Adapted from Vickie Baum’s novel and stage-play, Grand Hotel captures the dizzying atmosphere of a generation dancing on the edge of darkness. Through its portrait of Europe between the world wars the film aptly portrays the ways in which political and economic turmoil can upend even the most seemingly stable lives. Set in impoverished 1930’s Germany, the film largely focuses upon the ways in which its characters compromise their ideals and morals in an effort to survive.  For instance, Flaemmchen seriously considers becoming Mr. Preysing’s mistress despite her obvious disdain for him and her growing affection towards the Baron. Similarly, the decline of the aristocracy in the wake of World War I has left the Baron stranded in a world that has moved on without him, leading him to drift into a life of gambling and theft. In a more subtle scenario, Kringelein realizes that he has wasted his life working at a job he despises, all in pursuit of a material success that he never will achieve. Even the wealthy Mr. Preysing proves vulnerable to the upheaval of the Great Depression as he faces financial ruin in the film’s final act. While ballet star Grusniskaya is at the height of her wealth and prestige, she is all too aware that her fortune and fame are slipping away from her as her career approaches its inevitable decline. It is this realization, along with the prospect of returning to the poverty and political oppression of life in the Soviet Union that leads her to attempt suicide. While modern critics have dismissed the film’s plot as soap-opera material, it is this soapish atmosphere that actually lends the film its most biting social critique, as its characters become so consumed with their personal crises that they fail to see the political and social forces threatening to engulf them. Although glittering with talented stars, dazzling costumes, and elegant sets, Grand Hotel is far more than mere artifice as it invites viewers to look beyond the glamour to the sinister forces lurking beneath the glossy surface of 1930’s Europe.

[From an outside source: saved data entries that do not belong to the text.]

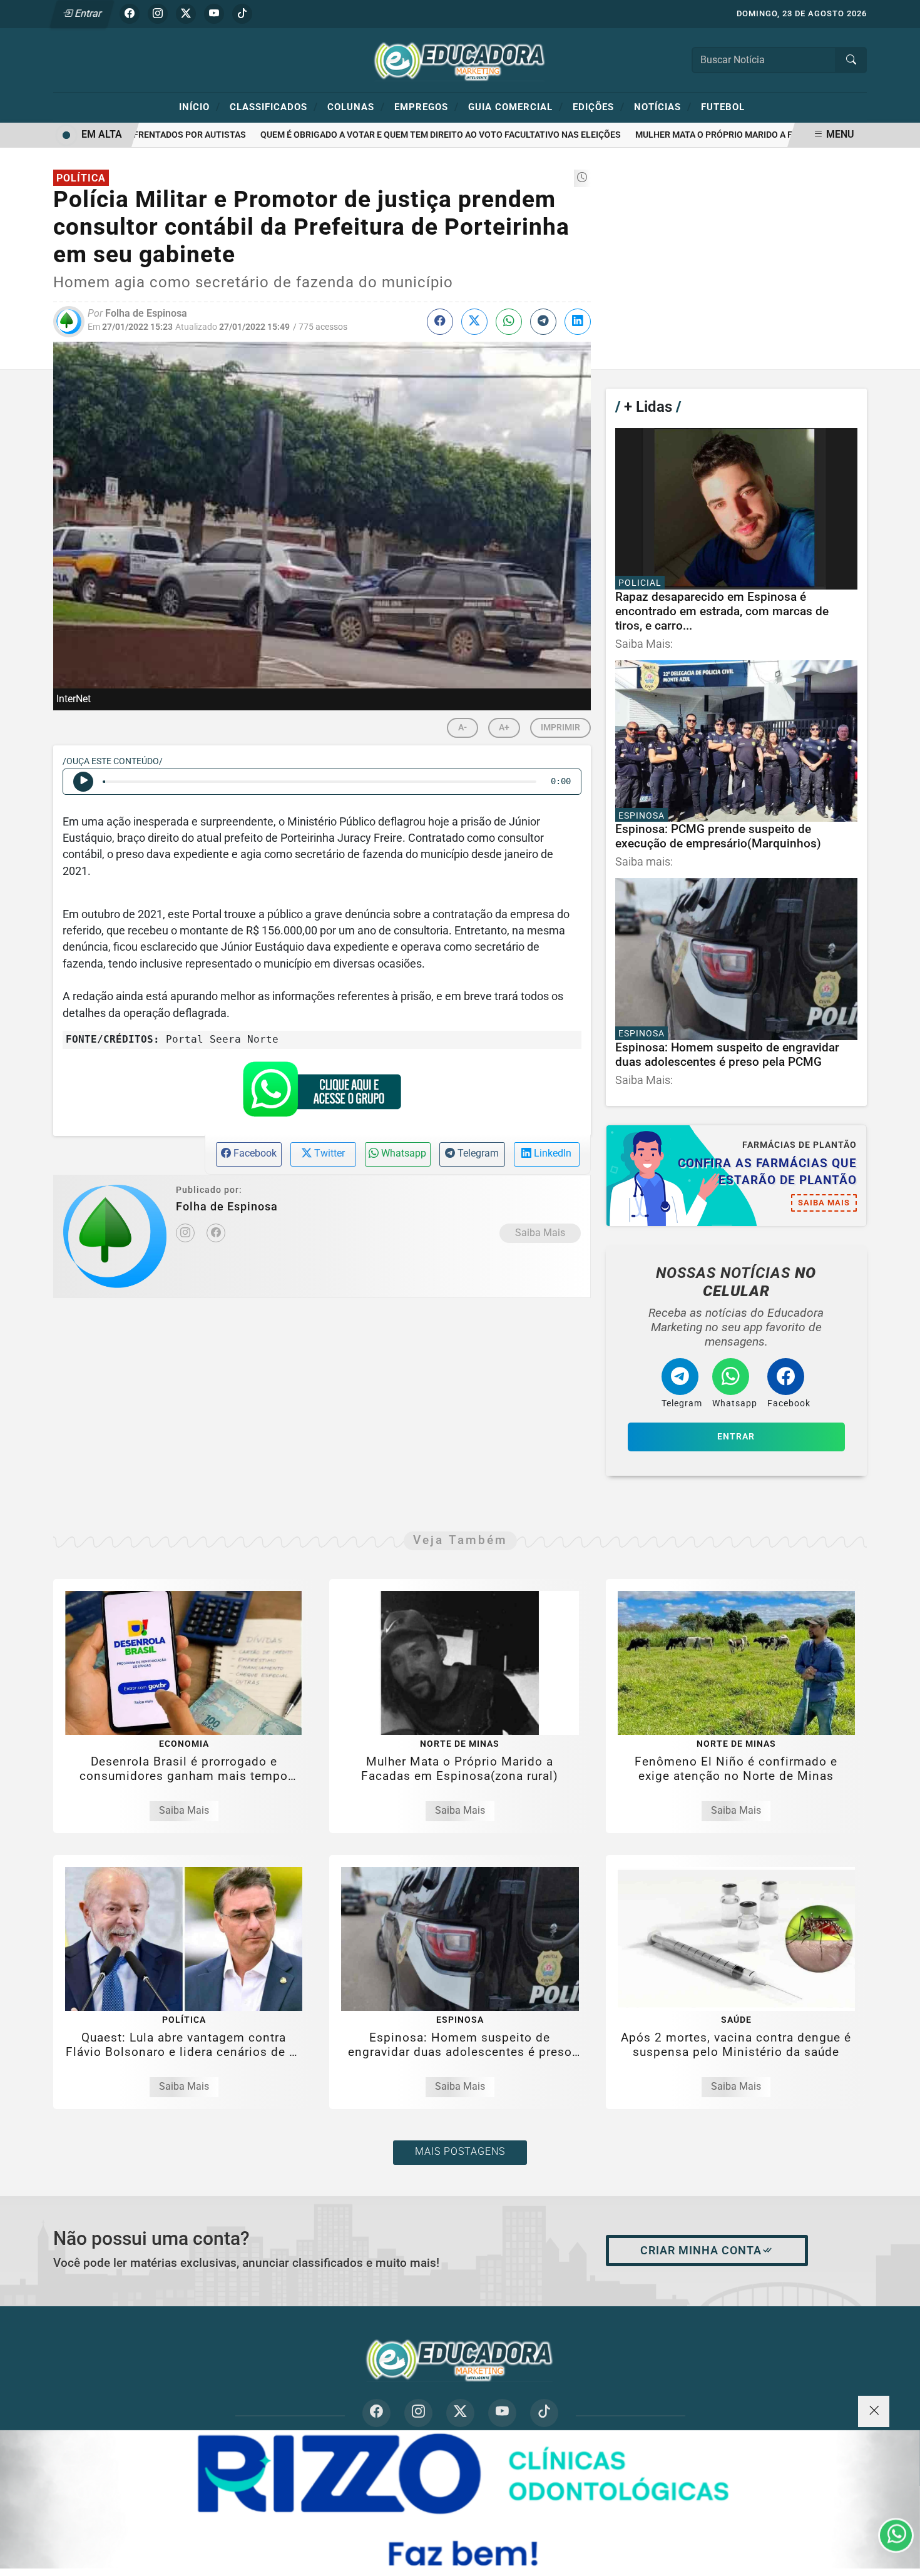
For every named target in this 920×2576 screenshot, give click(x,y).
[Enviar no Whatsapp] (509, 322)
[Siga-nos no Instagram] (418, 2413)
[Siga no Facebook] (130, 14)
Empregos (426, 106)
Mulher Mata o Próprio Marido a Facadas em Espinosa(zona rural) (757, 135)
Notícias (663, 106)
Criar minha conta (701, 2250)
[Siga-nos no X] (460, 2413)
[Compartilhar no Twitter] (474, 322)
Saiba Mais (540, 1233)
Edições (599, 106)
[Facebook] (216, 1233)
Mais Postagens (460, 2151)
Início (199, 106)
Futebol (723, 107)
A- (462, 727)
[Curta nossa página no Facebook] (376, 2413)
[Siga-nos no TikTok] (544, 2413)
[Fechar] (873, 2411)
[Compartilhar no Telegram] (543, 322)
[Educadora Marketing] (460, 59)
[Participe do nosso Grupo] (322, 1092)
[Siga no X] (186, 14)
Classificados (274, 106)
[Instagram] (185, 1233)
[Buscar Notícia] (851, 60)
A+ (504, 727)
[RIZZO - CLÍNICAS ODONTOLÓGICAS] (460, 2499)
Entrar (87, 13)
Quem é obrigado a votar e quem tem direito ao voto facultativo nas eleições (408, 135)
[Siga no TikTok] (242, 14)
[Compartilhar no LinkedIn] (578, 322)
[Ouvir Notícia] (83, 782)
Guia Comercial (515, 106)
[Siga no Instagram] (158, 14)
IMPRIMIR (560, 727)
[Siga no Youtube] (214, 14)
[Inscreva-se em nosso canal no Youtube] (502, 2413)
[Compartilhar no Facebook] (440, 322)
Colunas (356, 106)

The film’s all-star cast ensure that each of the film’s intertwining plots is never less than stellar viewing. Wallace Beery brings much needed nuance and humanity to what easily could have been a caricature role as brutal businessman Mr. Preysing. Lionel Barrymore is an everyman audiences young and old will be rooting for as his Kringelein finds the confidence and courage to finally live life to the fullest while he still can. Joan Crawford infuses her performance as the sultry Flaemmchen with a crucial vulnerability that ensures audiences with empathize with her character, even as she is tempted by the moral pitfalls of life in the fast-lane. While Greta Garbo is surprisingly under-utilized, she aptly captures both the confident persona and inner torment of her wounded ballerina as she struggles with personal demons in the public eye. John Barrymore’s Baron is equal parts charming and conflicted as he struggles to go straight in a crooked world. Each of these distinct performances adds their own unique touch to the film’s proceedings, while still combining to form a deeper, more satisfying, whole.

As the film that launched the trend of intersecting plotlines, Grand Hotel remains perhaps one of the greatest films of its kind. Through its intelligent script, excellent performances, and innovative premise the film personifies the best in classic cinema. Book a visit to Grand Hotel; you won’t want to check out any time soon.